-- RECORDS PROVIDED --
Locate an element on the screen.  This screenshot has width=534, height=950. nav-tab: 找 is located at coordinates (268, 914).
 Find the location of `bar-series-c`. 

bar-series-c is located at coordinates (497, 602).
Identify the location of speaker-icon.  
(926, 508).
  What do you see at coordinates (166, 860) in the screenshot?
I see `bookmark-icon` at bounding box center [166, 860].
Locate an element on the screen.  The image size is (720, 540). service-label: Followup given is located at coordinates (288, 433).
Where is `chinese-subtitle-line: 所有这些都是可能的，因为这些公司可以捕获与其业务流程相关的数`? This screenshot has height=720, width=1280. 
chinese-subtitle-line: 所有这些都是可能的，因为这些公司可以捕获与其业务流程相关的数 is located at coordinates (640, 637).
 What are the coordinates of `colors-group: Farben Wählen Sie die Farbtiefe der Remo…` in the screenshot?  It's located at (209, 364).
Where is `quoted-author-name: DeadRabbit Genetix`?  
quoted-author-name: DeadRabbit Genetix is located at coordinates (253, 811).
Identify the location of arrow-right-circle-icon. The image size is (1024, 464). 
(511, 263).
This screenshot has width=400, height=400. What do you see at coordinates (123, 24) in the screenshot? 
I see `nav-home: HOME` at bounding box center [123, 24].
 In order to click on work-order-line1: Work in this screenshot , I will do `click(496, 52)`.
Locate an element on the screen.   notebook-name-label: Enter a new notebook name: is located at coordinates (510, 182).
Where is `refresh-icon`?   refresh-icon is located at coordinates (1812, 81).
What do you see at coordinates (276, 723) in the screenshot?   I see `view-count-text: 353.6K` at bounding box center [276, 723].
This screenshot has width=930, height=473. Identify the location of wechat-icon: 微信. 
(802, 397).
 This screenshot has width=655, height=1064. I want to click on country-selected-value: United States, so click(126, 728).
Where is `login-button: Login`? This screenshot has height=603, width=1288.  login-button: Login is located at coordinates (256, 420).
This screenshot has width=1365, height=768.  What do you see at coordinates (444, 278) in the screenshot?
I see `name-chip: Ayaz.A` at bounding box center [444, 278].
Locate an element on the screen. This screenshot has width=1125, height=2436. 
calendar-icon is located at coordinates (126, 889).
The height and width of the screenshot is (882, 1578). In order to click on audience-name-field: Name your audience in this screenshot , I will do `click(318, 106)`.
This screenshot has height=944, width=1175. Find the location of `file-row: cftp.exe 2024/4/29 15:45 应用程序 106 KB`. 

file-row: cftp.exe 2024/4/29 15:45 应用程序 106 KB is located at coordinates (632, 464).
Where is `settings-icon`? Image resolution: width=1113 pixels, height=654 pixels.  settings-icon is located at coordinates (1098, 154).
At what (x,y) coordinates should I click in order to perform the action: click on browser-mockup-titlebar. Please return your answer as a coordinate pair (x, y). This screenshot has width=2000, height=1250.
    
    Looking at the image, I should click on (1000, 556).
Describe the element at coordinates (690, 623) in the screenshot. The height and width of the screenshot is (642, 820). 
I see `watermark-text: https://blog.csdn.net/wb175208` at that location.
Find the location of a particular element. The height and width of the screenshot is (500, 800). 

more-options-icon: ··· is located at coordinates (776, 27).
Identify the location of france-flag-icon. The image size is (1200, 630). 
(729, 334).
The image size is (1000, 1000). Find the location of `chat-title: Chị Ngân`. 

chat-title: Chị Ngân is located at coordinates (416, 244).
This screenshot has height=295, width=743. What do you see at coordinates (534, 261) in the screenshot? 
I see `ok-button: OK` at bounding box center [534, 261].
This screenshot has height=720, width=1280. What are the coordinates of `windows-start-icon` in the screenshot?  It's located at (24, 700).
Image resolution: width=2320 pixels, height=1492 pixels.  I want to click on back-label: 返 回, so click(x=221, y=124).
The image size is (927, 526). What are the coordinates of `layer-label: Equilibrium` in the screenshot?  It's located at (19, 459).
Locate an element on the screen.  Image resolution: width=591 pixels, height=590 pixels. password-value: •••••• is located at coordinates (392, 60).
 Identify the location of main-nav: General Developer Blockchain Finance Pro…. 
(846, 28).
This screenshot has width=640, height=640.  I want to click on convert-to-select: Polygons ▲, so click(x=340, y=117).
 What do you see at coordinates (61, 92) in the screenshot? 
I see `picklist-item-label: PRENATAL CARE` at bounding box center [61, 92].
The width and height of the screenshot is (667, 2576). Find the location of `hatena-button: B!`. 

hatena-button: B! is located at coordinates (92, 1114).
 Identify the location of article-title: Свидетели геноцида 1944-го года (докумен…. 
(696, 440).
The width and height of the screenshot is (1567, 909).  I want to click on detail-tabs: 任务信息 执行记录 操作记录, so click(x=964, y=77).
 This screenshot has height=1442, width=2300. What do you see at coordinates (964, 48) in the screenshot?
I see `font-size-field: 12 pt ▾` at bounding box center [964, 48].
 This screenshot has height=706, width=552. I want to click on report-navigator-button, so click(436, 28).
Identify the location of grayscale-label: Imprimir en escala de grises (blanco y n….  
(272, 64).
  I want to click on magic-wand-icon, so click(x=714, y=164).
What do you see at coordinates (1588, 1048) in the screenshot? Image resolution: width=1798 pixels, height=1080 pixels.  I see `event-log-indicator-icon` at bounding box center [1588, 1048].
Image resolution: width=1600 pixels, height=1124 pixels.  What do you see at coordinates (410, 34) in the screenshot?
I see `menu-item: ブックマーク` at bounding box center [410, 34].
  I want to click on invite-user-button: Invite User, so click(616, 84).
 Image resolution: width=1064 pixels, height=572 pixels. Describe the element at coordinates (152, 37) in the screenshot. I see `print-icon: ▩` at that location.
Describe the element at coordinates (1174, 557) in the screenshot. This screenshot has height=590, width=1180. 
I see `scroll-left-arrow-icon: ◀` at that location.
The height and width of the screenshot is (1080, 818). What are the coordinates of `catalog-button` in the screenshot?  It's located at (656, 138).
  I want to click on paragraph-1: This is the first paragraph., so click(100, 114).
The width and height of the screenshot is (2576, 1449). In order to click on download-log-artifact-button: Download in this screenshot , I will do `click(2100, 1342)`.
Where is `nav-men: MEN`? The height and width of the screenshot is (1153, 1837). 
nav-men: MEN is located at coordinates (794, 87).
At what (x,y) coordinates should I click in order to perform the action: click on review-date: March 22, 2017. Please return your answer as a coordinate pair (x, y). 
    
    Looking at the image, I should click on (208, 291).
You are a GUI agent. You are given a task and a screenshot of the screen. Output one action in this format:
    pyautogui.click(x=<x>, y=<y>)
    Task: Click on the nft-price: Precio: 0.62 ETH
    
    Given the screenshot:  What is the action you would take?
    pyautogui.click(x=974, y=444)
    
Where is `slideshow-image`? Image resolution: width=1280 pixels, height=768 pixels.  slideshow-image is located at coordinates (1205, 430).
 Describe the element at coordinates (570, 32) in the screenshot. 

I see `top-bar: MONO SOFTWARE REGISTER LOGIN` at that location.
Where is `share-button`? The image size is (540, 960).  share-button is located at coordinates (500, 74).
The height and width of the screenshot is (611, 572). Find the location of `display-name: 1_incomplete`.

-- TASK DIRECTIONS --
Copy all of the lines above exactly, with nothing changed.

-- ANSWER --
Locate an element on the screen.  This screenshot has width=534, height=950. nav-tab: 找 is located at coordinates (268, 914).
 Find the location of `bar-series-c`. 

bar-series-c is located at coordinates (497, 602).
Identify the location of speaker-icon.  
(926, 508).
  What do you see at coordinates (166, 860) in the screenshot?
I see `bookmark-icon` at bounding box center [166, 860].
Locate an element on the screen.  The image size is (720, 540). service-label: Followup given is located at coordinates (288, 433).
Where is `chinese-subtitle-line: 所有这些都是可能的，因为这些公司可以捕获与其业务流程相关的数`? This screenshot has height=720, width=1280. 
chinese-subtitle-line: 所有这些都是可能的，因为这些公司可以捕获与其业务流程相关的数 is located at coordinates (640, 637).
 What are the coordinates of `colors-group: Farben Wählen Sie die Farbtiefe der Remo…` in the screenshot?  It's located at (209, 364).
Where is `quoted-author-name: DeadRabbit Genetix`?  
quoted-author-name: DeadRabbit Genetix is located at coordinates (253, 811).
Identify the location of arrow-right-circle-icon. The image size is (1024, 464). 
(511, 263).
This screenshot has width=400, height=400. What do you see at coordinates (123, 24) in the screenshot? 
I see `nav-home: HOME` at bounding box center [123, 24].
 In order to click on work-order-line1: Work in this screenshot , I will do `click(496, 52)`.
Locate an element on the screen.   notebook-name-label: Enter a new notebook name: is located at coordinates (510, 182).
Where is `refresh-icon`?   refresh-icon is located at coordinates (1812, 81).
What do you see at coordinates (276, 723) in the screenshot?   I see `view-count-text: 353.6K` at bounding box center [276, 723].
This screenshot has width=930, height=473. Identify the location of wechat-icon: 微信. 
(802, 397).
 This screenshot has width=655, height=1064. I want to click on country-selected-value: United States, so click(126, 728).
Where is `login-button: Login`? This screenshot has height=603, width=1288.  login-button: Login is located at coordinates (256, 420).
This screenshot has width=1365, height=768.  What do you see at coordinates (444, 278) in the screenshot?
I see `name-chip: Ayaz.A` at bounding box center [444, 278].
Locate an element on the screen. This screenshot has width=1125, height=2436. 
calendar-icon is located at coordinates (126, 889).
The height and width of the screenshot is (882, 1578). In order to click on audience-name-field: Name your audience in this screenshot , I will do `click(318, 106)`.
This screenshot has height=944, width=1175. Find the location of `file-row: cftp.exe 2024/4/29 15:45 应用程序 106 KB`. 

file-row: cftp.exe 2024/4/29 15:45 应用程序 106 KB is located at coordinates (632, 464).
Where is `settings-icon`? Image resolution: width=1113 pixels, height=654 pixels.  settings-icon is located at coordinates (1098, 154).
At what (x,y) coordinates should I click in order to perform the action: click on browser-mockup-titlebar. Please return your answer as a coordinate pair (x, y). This screenshot has width=2000, height=1250.
    
    Looking at the image, I should click on (1000, 556).
Describe the element at coordinates (690, 623) in the screenshot. The height and width of the screenshot is (642, 820). 
I see `watermark-text: https://blog.csdn.net/wb175208` at that location.
Find the location of a particular element. The height and width of the screenshot is (500, 800). 

more-options-icon: ··· is located at coordinates (776, 27).
Identify the location of france-flag-icon. The image size is (1200, 630). 
(729, 334).
The image size is (1000, 1000). Find the location of `chat-title: Chị Ngân`. 

chat-title: Chị Ngân is located at coordinates (416, 244).
This screenshot has height=295, width=743. What do you see at coordinates (534, 261) in the screenshot? 
I see `ok-button: OK` at bounding box center [534, 261].
This screenshot has height=720, width=1280. What are the coordinates of `windows-start-icon` in the screenshot?  It's located at (24, 700).
Image resolution: width=2320 pixels, height=1492 pixels.  I want to click on back-label: 返 回, so click(x=221, y=124).
The image size is (927, 526). What are the coordinates of `layer-label: Equilibrium` in the screenshot?  It's located at (19, 459).
Locate an element on the screen.  Image resolution: width=591 pixels, height=590 pixels. password-value: •••••• is located at coordinates (392, 60).
 Identify the location of main-nav: General Developer Blockchain Finance Pro…. 
(846, 28).
This screenshot has width=640, height=640.  I want to click on convert-to-select: Polygons ▲, so click(x=340, y=117).
 What do you see at coordinates (61, 92) in the screenshot? 
I see `picklist-item-label: PRENATAL CARE` at bounding box center [61, 92].
The width and height of the screenshot is (667, 2576). Find the location of `hatena-button: B!`. 

hatena-button: B! is located at coordinates (92, 1114).
 Identify the location of article-title: Свидетели геноцида 1944-го года (докумен…. 
(696, 440).
The width and height of the screenshot is (1567, 909).  I want to click on detail-tabs: 任务信息 执行记录 操作记录, so click(x=964, y=77).
 This screenshot has height=1442, width=2300. What do you see at coordinates (964, 48) in the screenshot?
I see `font-size-field: 12 pt ▾` at bounding box center [964, 48].
 This screenshot has height=706, width=552. I want to click on report-navigator-button, so click(436, 28).
Identify the location of grayscale-label: Imprimir en escala de grises (blanco y n….  
(272, 64).
  I want to click on magic-wand-icon, so click(x=714, y=164).
What do you see at coordinates (1588, 1048) in the screenshot? Image resolution: width=1798 pixels, height=1080 pixels.  I see `event-log-indicator-icon` at bounding box center [1588, 1048].
Image resolution: width=1600 pixels, height=1124 pixels.  What do you see at coordinates (410, 34) in the screenshot?
I see `menu-item: ブックマーク` at bounding box center [410, 34].
  I want to click on invite-user-button: Invite User, so click(616, 84).
 Image resolution: width=1064 pixels, height=572 pixels. Describe the element at coordinates (152, 37) in the screenshot. I see `print-icon: ▩` at that location.
Describe the element at coordinates (1174, 557) in the screenshot. This screenshot has height=590, width=1180. 
I see `scroll-left-arrow-icon: ◀` at that location.
The height and width of the screenshot is (1080, 818). What are the coordinates of `catalog-button` in the screenshot?  It's located at (656, 138).
  I want to click on paragraph-1: This is the first paragraph., so click(100, 114).
The width and height of the screenshot is (2576, 1449). In order to click on download-log-artifact-button: Download in this screenshot , I will do `click(2100, 1342)`.
Where is `nav-men: MEN`? The height and width of the screenshot is (1153, 1837). 
nav-men: MEN is located at coordinates (794, 87).
At what (x,y) coordinates should I click in order to perform the action: click on review-date: March 22, 2017. Please return your answer as a coordinate pair (x, y). 
    
    Looking at the image, I should click on (208, 291).
You are a GUI agent. You are given a task and a screenshot of the screen. Output one action in this format:
    pyautogui.click(x=<x>, y=<y>)
    Task: Click on the nft-price: Precio: 0.62 ETH
    
    Given the screenshot:  What is the action you would take?
    pyautogui.click(x=974, y=444)
    
Where is `slideshow-image`? Image resolution: width=1280 pixels, height=768 pixels.  slideshow-image is located at coordinates (1205, 430).
 Describe the element at coordinates (570, 32) in the screenshot. 

I see `top-bar: MONO SOFTWARE REGISTER LOGIN` at that location.
Where is `share-button`? The image size is (540, 960).  share-button is located at coordinates (500, 74).
The height and width of the screenshot is (611, 572). Find the location of `display-name: 1_incomplete`.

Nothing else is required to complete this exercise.